Update: Maria tells me that it will be auctioned off at Bukowskis auction company. Strike that. It's no longer going to be auctioned at Bukowskis.

Animals Art

Posted on Mon Feb 25, 2008



Comments

Let's take up a collection for Alex!
Posted by Tah  on  Mon Feb 25, 2008  at  04:28 PM
I'm in for $10.
Posted by Cranky Media Guy  on  Tue Feb 26, 2008  at  01:08 AM
I'd contribute to buying it for the museum, not the curator, but under that assumtion - sure, I'm in for up to 25 bucks (provided the dollar doesn't make a recovery!)
Posted by outeast  on  Tue Feb 26, 2008  at  06:23 AM
I'd paypal you $10 if you wanted
Posted by Oppiejoe  on  Tue Feb 26, 2008  at  07:32 AM
Thanks for the offers, but before the museum starts acquiring expensive pieces of art, it needs an actual place to hang that art. i.e. a real museum building. Otherwise it would just get hung up in my dining room, which would be a waste.

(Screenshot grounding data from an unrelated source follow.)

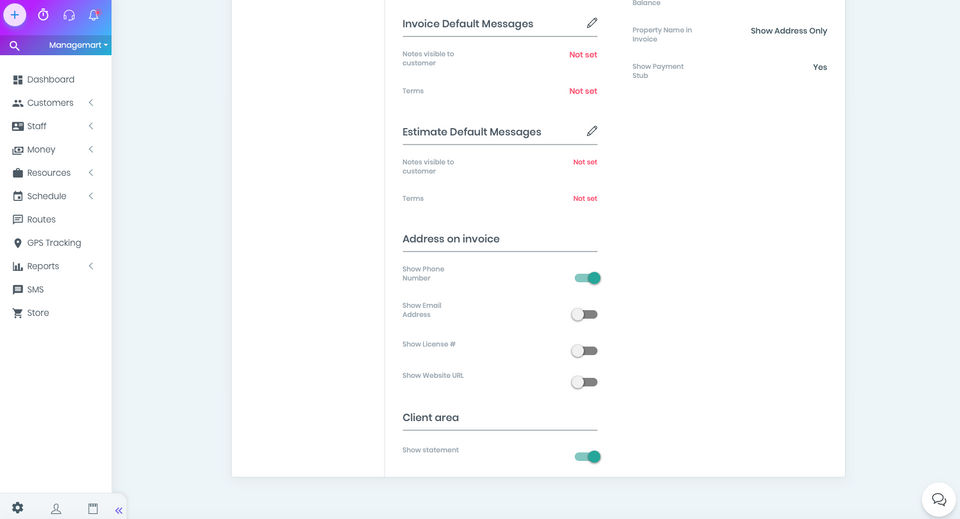The width and height of the screenshot is (960, 519).
Task: Turn on Show Website URL toggle
Action: click(x=584, y=382)
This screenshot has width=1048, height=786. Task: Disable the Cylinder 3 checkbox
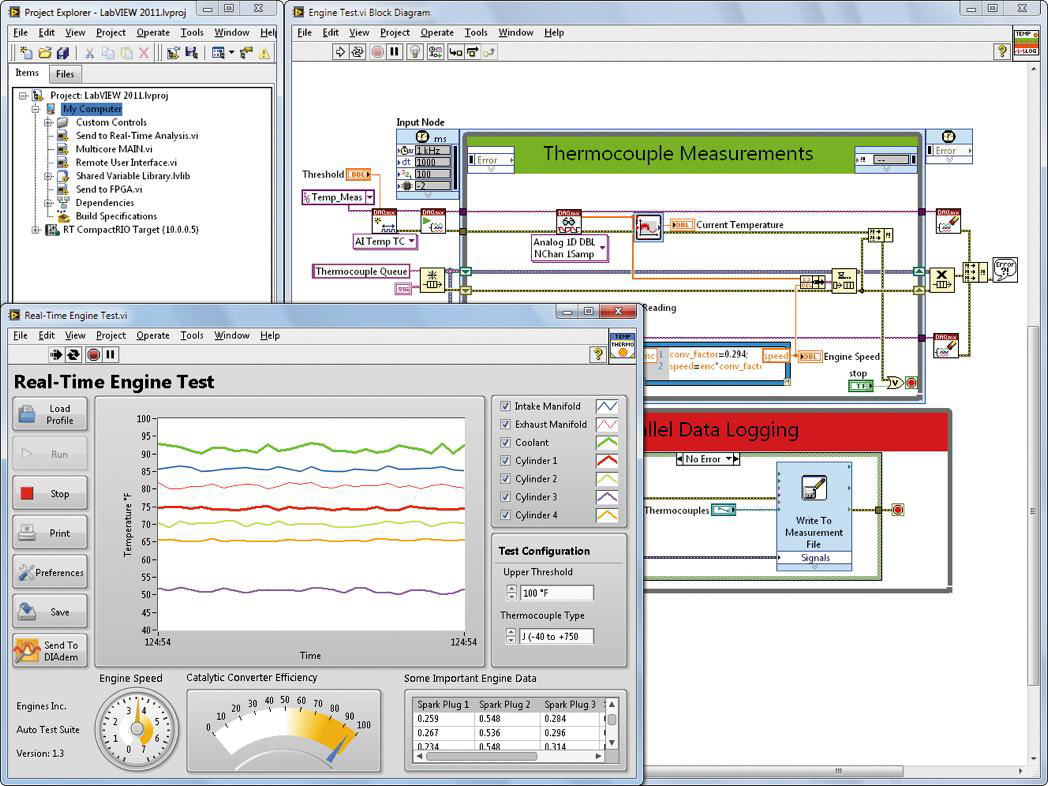505,497
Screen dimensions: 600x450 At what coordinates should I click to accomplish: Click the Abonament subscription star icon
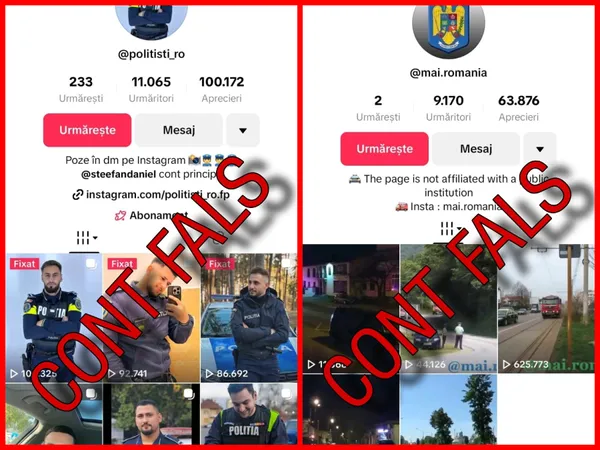click(120, 215)
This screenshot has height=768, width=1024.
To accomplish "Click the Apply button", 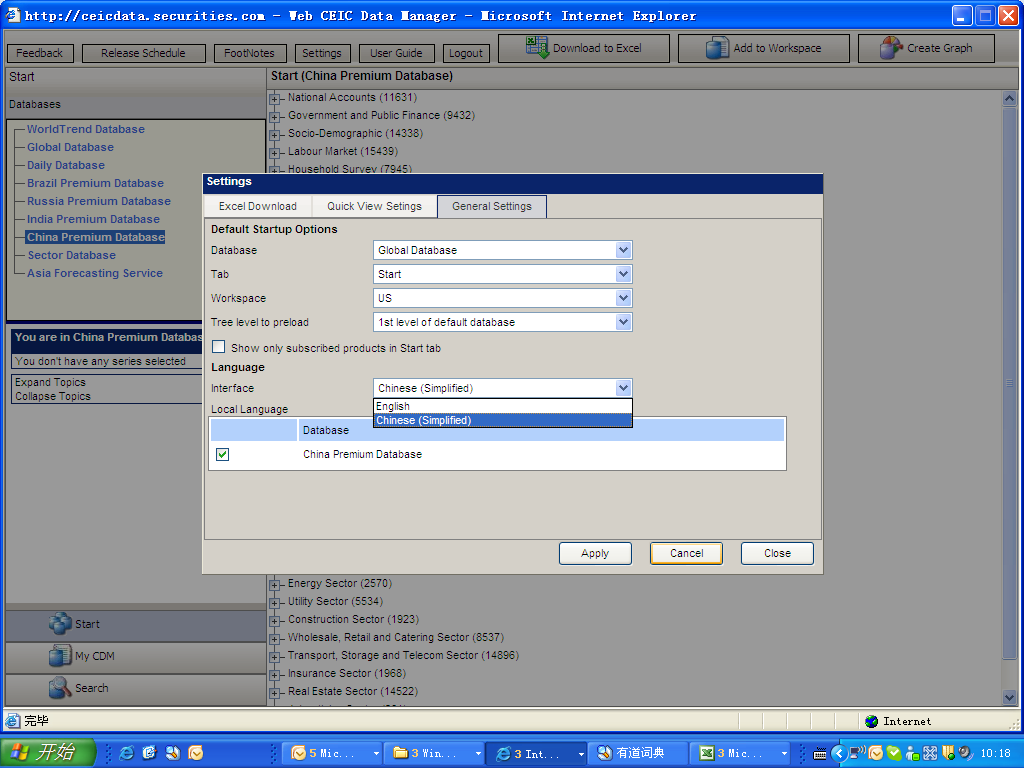I will coord(595,553).
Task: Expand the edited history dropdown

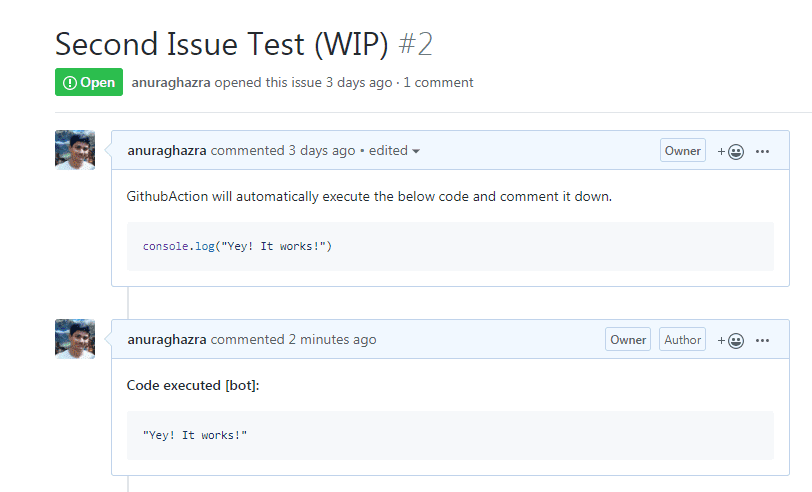Action: coord(395,151)
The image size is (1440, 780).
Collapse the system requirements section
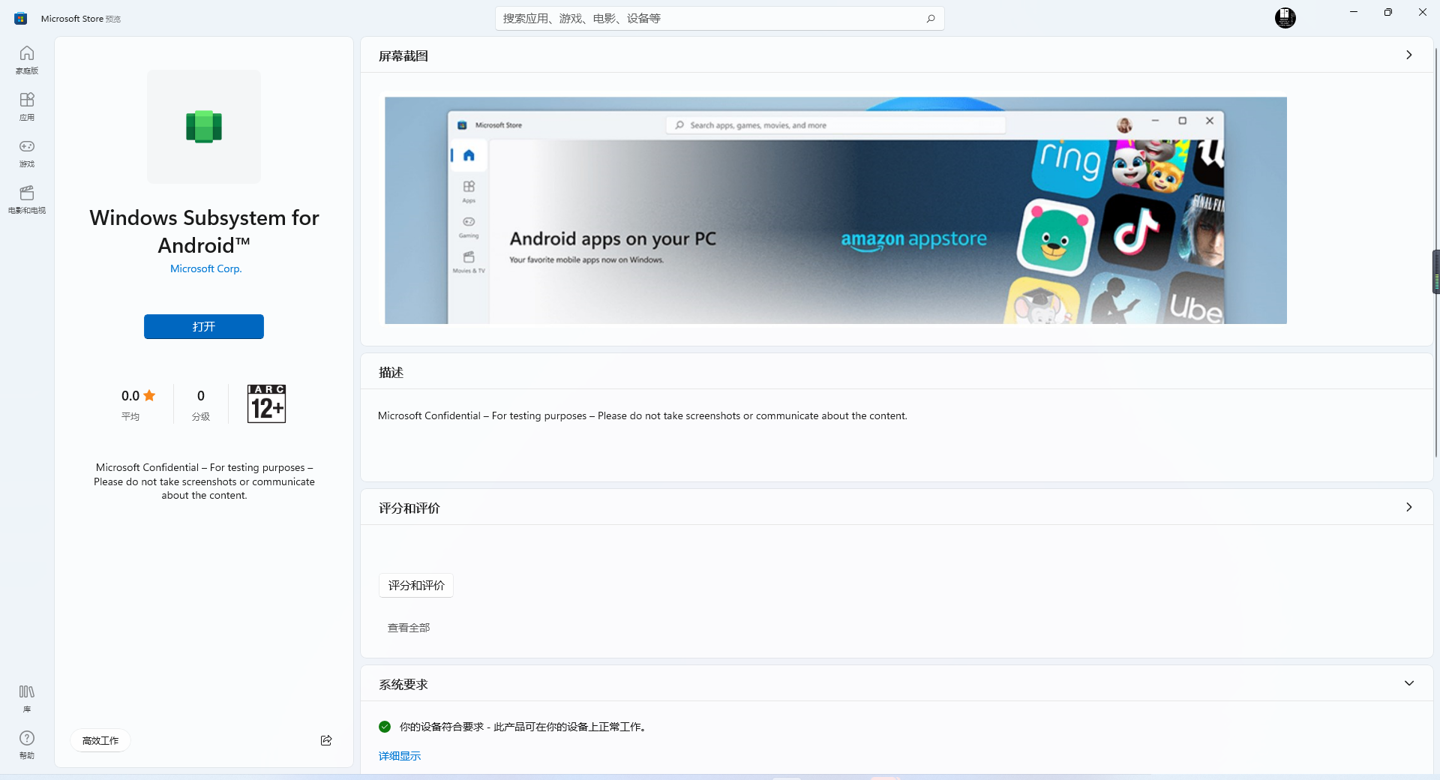1409,684
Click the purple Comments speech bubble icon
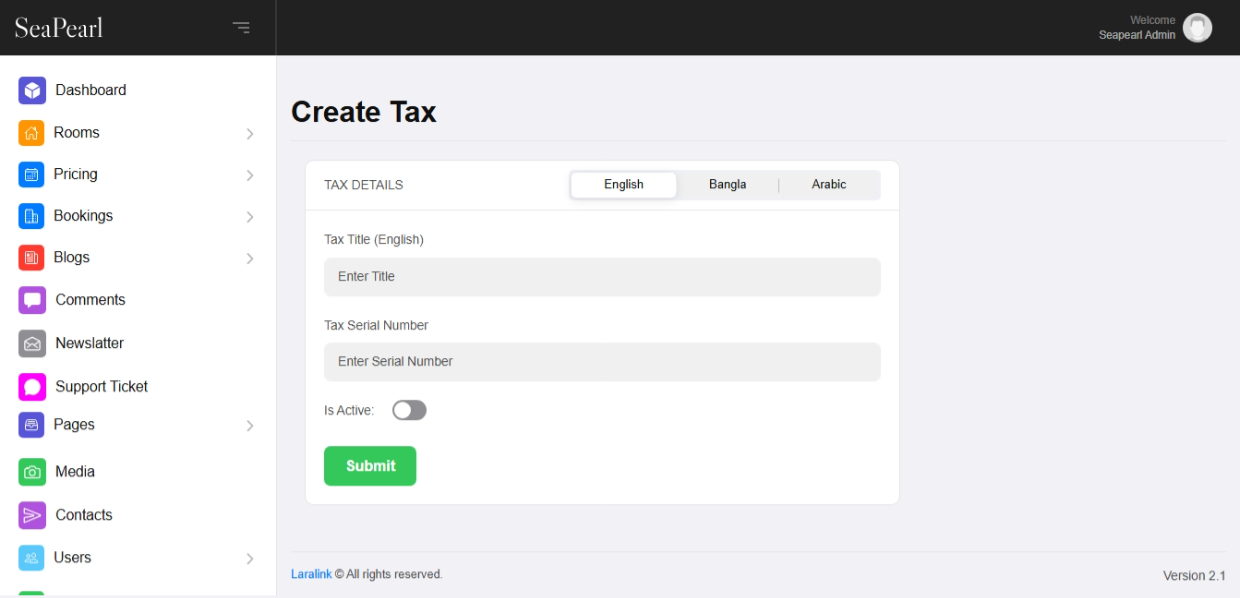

Now, if some very rich person wants to donate funds to help me open a real Museum of Hoaxes, I'm more than willing to accept their money.

In fact, I know the exact location I want to open the museum: in Grovers Mill, New Jersey, site of the 1938 Martian invasion. Right in the middle of that town there's a house that's currently privately owned. In their backyard is the watertower that some people mistook for a Martian and shot at. The owners of the house have grown trees around the watertower so that you can't even see it anymore. I think that's a total waste of a national landmark. I want to buy their house and open the museum of hoaxes there.
Posted by The Curator  in  San Diego  on  Tue Feb 26, 2008  at  08:59 AM
Chicken and egg, dude - you need a collection to put in the museum, too. You can build the collection first... and a quick fundraising drive is more likely to fund a painting than a property. Even with today's property cisis!
Posted by outeast  on  Tue Feb 26, 2008  at  09:02 AM
True, I do need a collection. But we don't even know the price of the monkey painting. It could easily fetch a couple thousand at auction, which I assume would put it well out of our reach.

I wish I was rich.
Posted by The Curator  in  San Diego  on  Tue Feb 26, 2008  at  09:16 AM
I apologize for the pedantry but there is no way of calculating inflation that will make $90 in 1964 into 1600 in 2008. The "measures of worth" you linked to should have made that clear.

The $1600 figure is US GDP price adjusted which means that its adjusted for price AND quantity AND quality changes (which in no sense of the word is "inflation").
Posted by Floormaster Squeeze  on  Tue Feb 26, 2008  at  10:00 AM
If I win the lottery, that house in Grovers Mill will be yours!